- WHAT YOU NEED TO DO:
Your answer should repeat the entries in full, exactly as given, with no pictures.

- DATA TO PROCESS:

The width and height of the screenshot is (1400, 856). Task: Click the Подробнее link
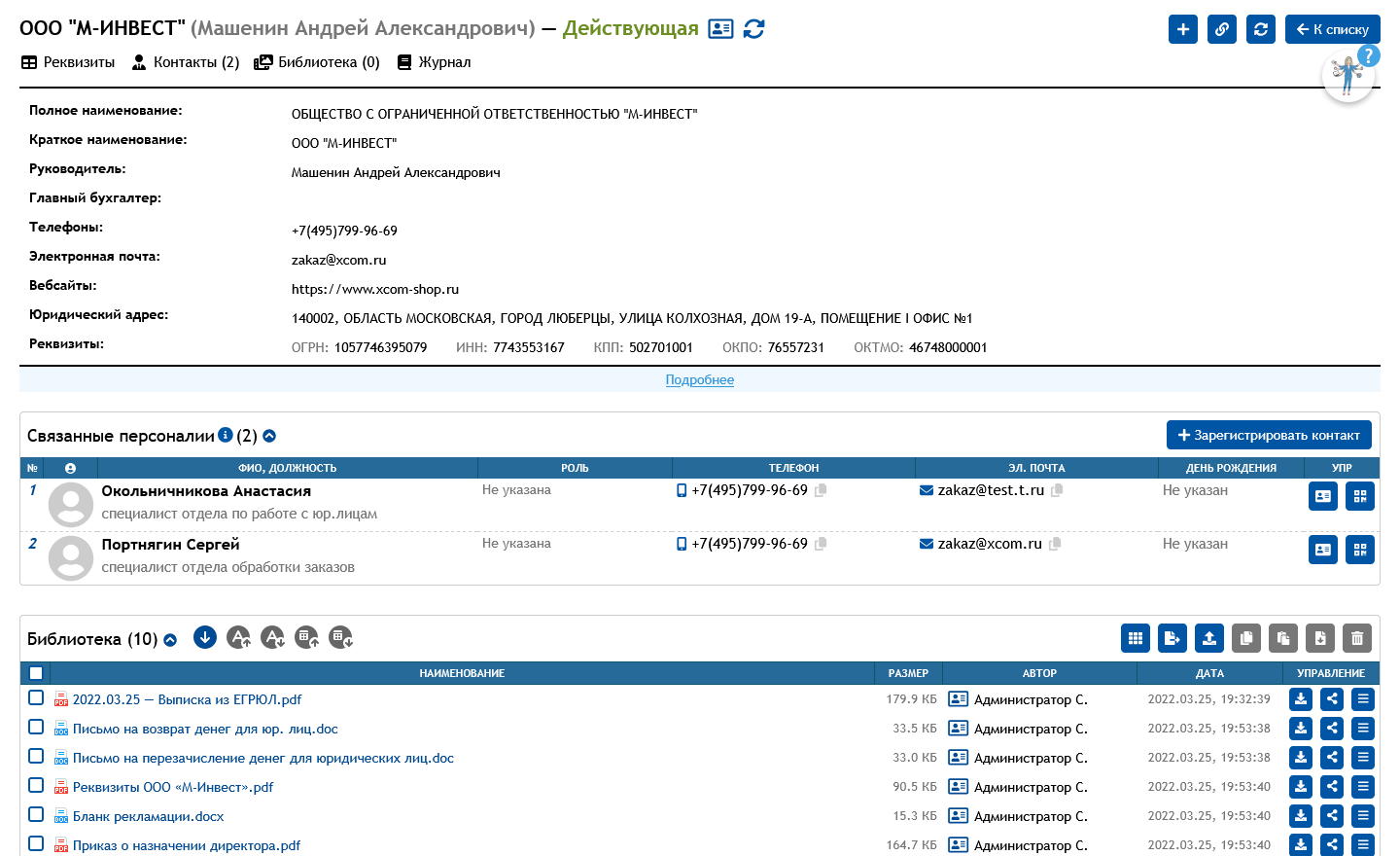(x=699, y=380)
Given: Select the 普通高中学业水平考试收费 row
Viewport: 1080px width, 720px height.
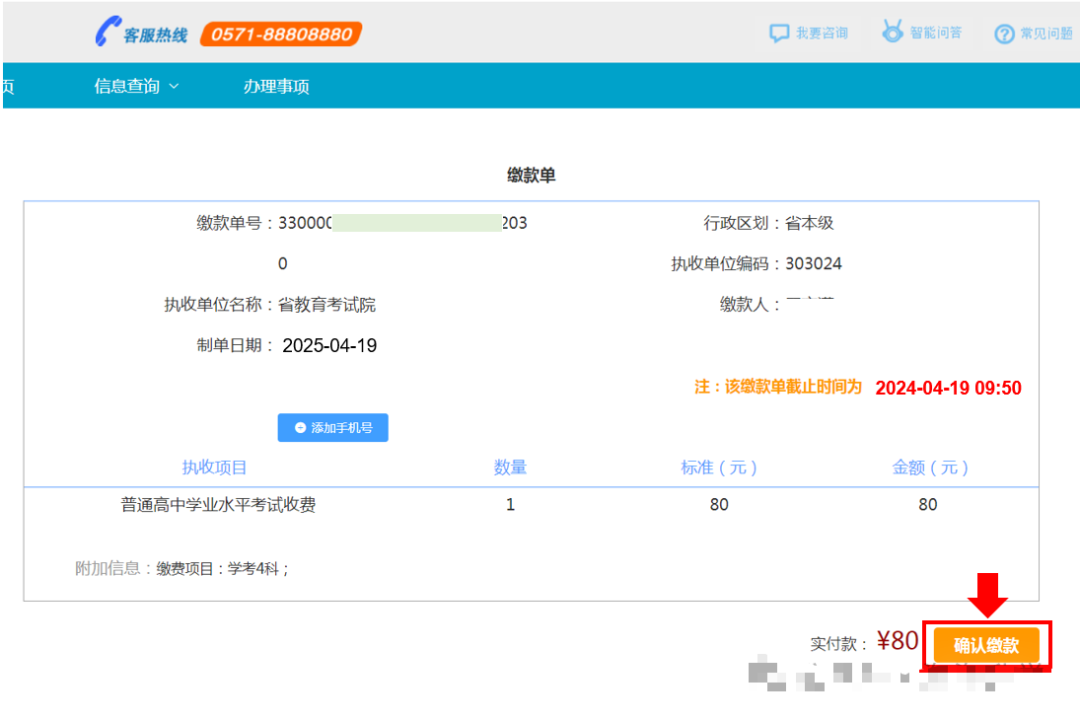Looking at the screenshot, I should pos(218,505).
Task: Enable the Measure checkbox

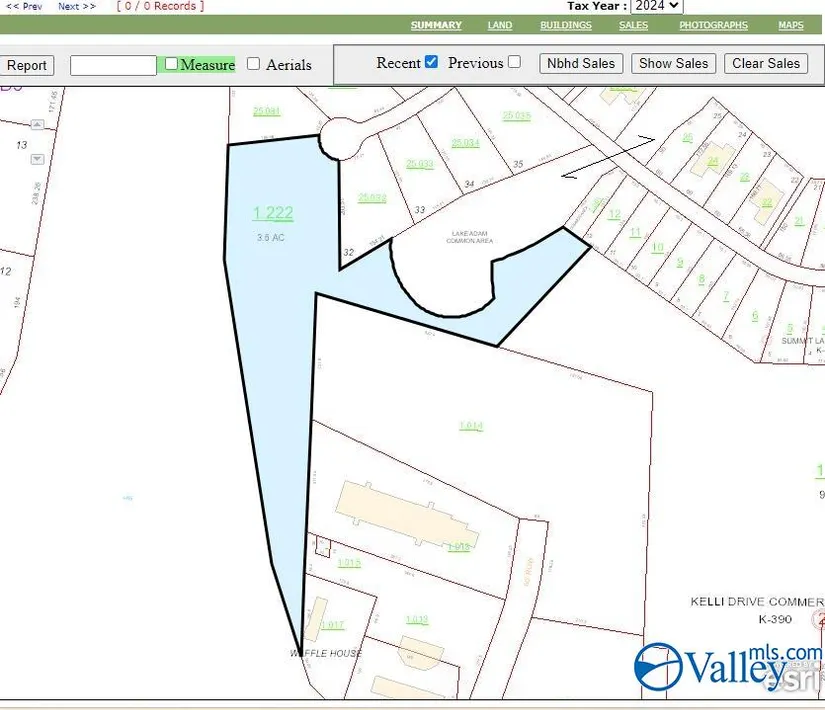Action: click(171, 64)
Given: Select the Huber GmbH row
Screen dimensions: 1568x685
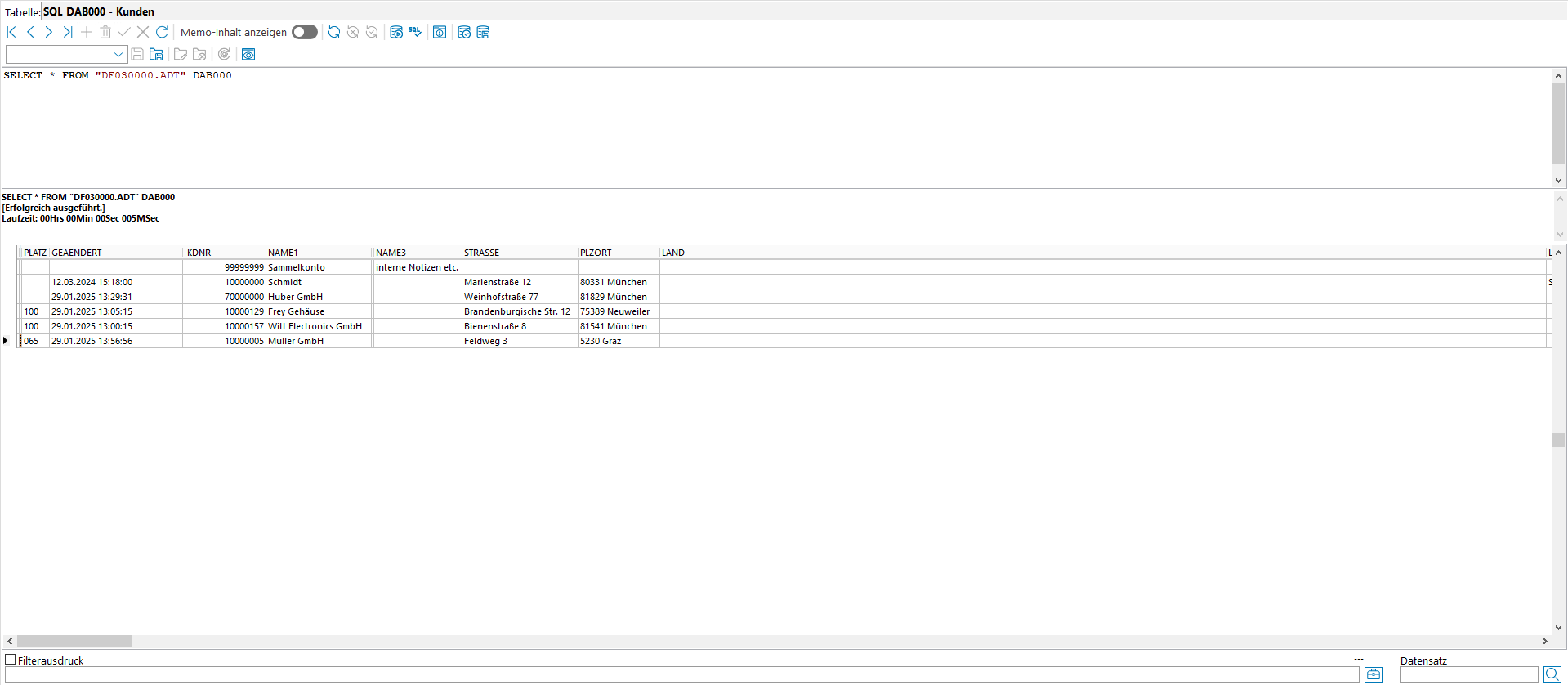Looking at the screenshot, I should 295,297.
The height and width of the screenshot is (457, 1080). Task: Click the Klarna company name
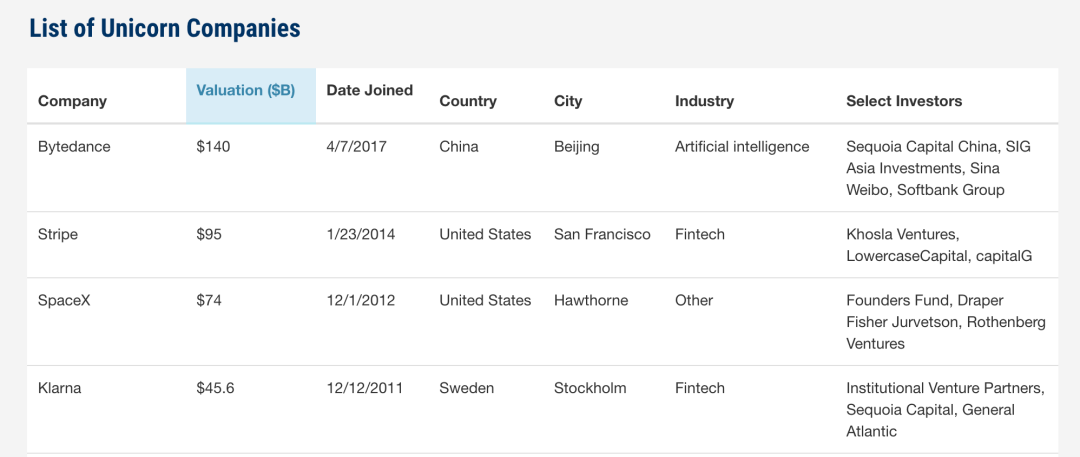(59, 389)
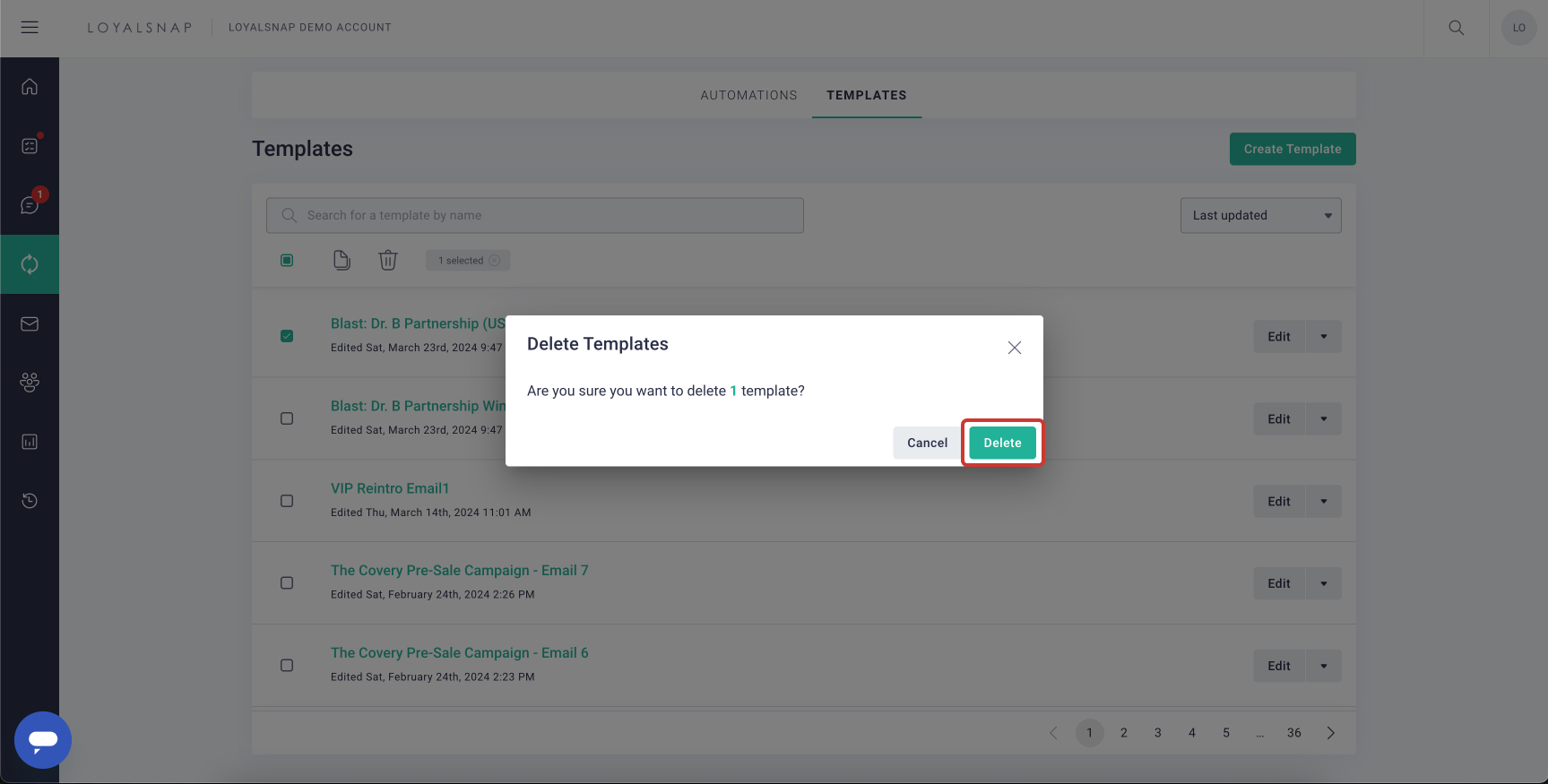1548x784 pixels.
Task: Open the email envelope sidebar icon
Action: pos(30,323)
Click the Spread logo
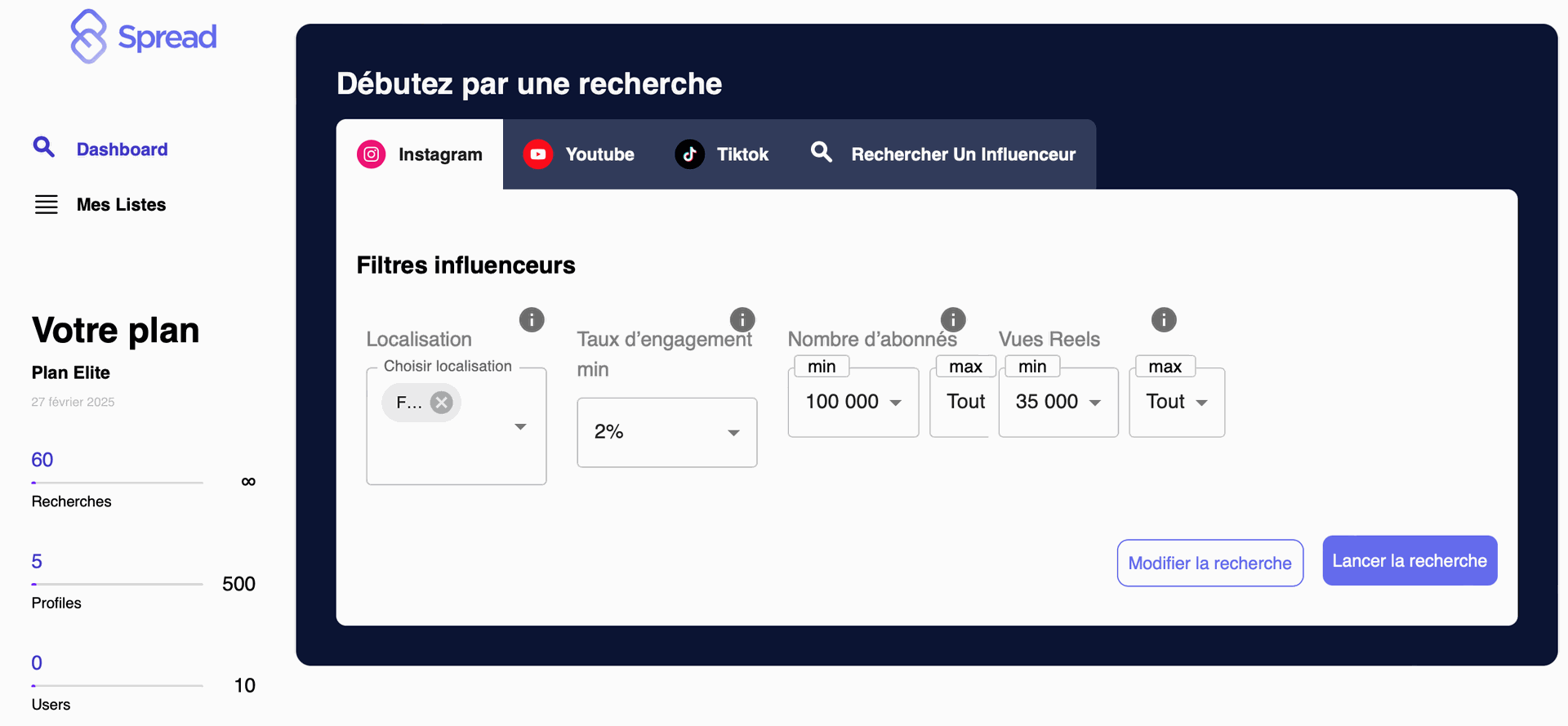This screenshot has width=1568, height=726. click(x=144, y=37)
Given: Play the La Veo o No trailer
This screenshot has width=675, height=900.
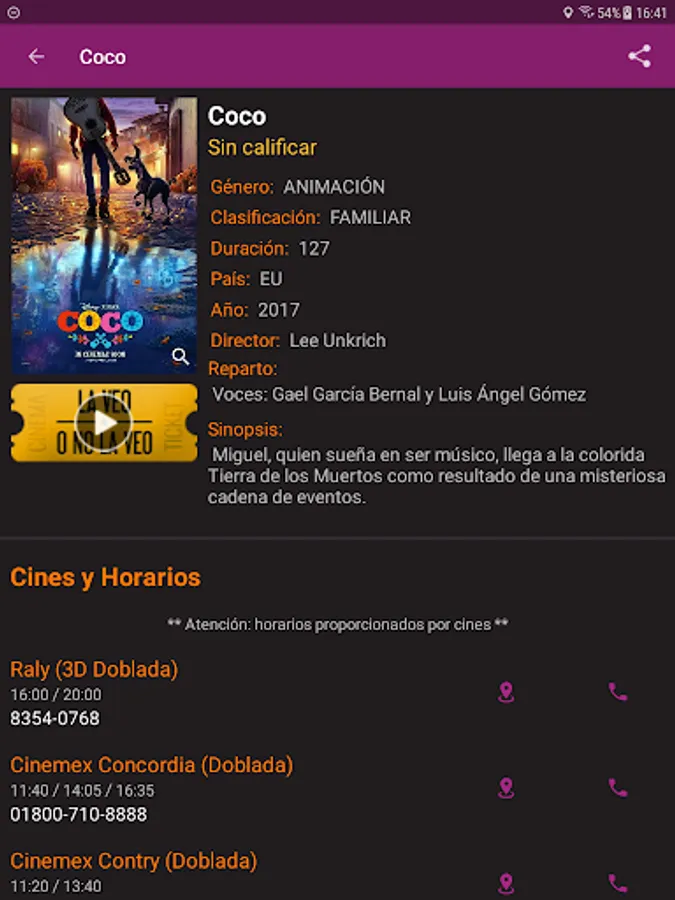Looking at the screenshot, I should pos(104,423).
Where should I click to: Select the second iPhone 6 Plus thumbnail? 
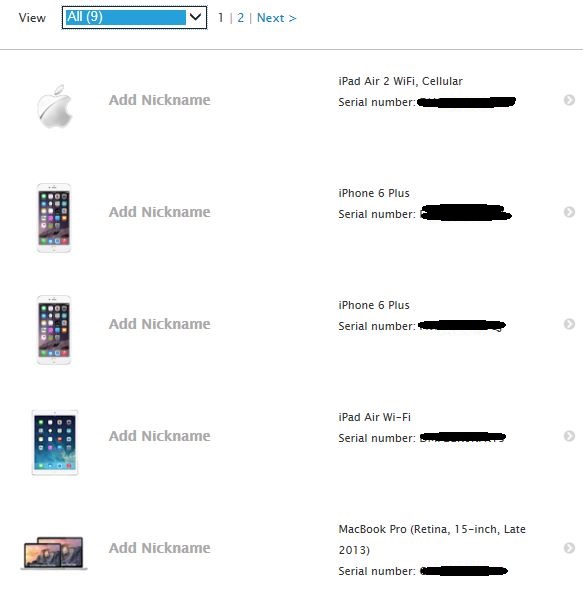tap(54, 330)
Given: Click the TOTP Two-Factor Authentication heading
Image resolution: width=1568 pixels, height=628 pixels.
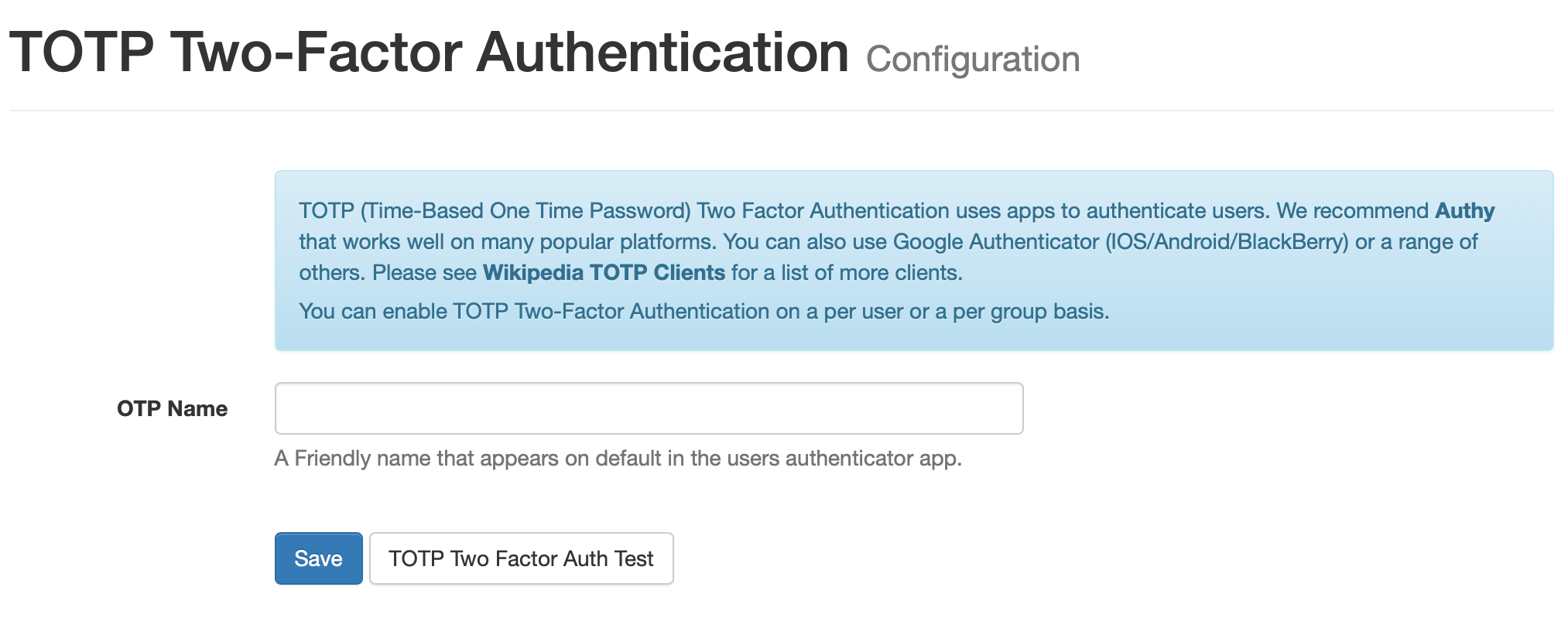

- EXERCISE RESULT:
The width and height of the screenshot is (1400, 856). Task: Click the Подробнее link
(x=699, y=380)
Given: Select the 普通高中学业水平考试收费 row
Viewport: 1080px width, 720px height.
Looking at the screenshot, I should pos(218,505).
Task: Enable the Measure checkbox

Action: click(171, 64)
Given: Select the Huber GmbH row
Screen dimensions: 1568x685
Looking at the screenshot, I should 295,297.
The height and width of the screenshot is (457, 1080). Task: Click the Klarna company name
(59, 389)
1548x784 pixels.
Task: Open the email envelope sidebar icon
Action: pos(30,323)
Click the Spread logo
This screenshot has width=1568, height=726. click(x=144, y=37)
Given: Play the La Veo o No trailer
This screenshot has width=675, height=900.
Looking at the screenshot, I should pos(104,423).
Where should I click to: Select the second iPhone 6 Plus thumbnail? 
tap(54, 330)
Given: Click the TOTP Two-Factor Authentication heading
Image resolution: width=1568 pixels, height=628 pixels.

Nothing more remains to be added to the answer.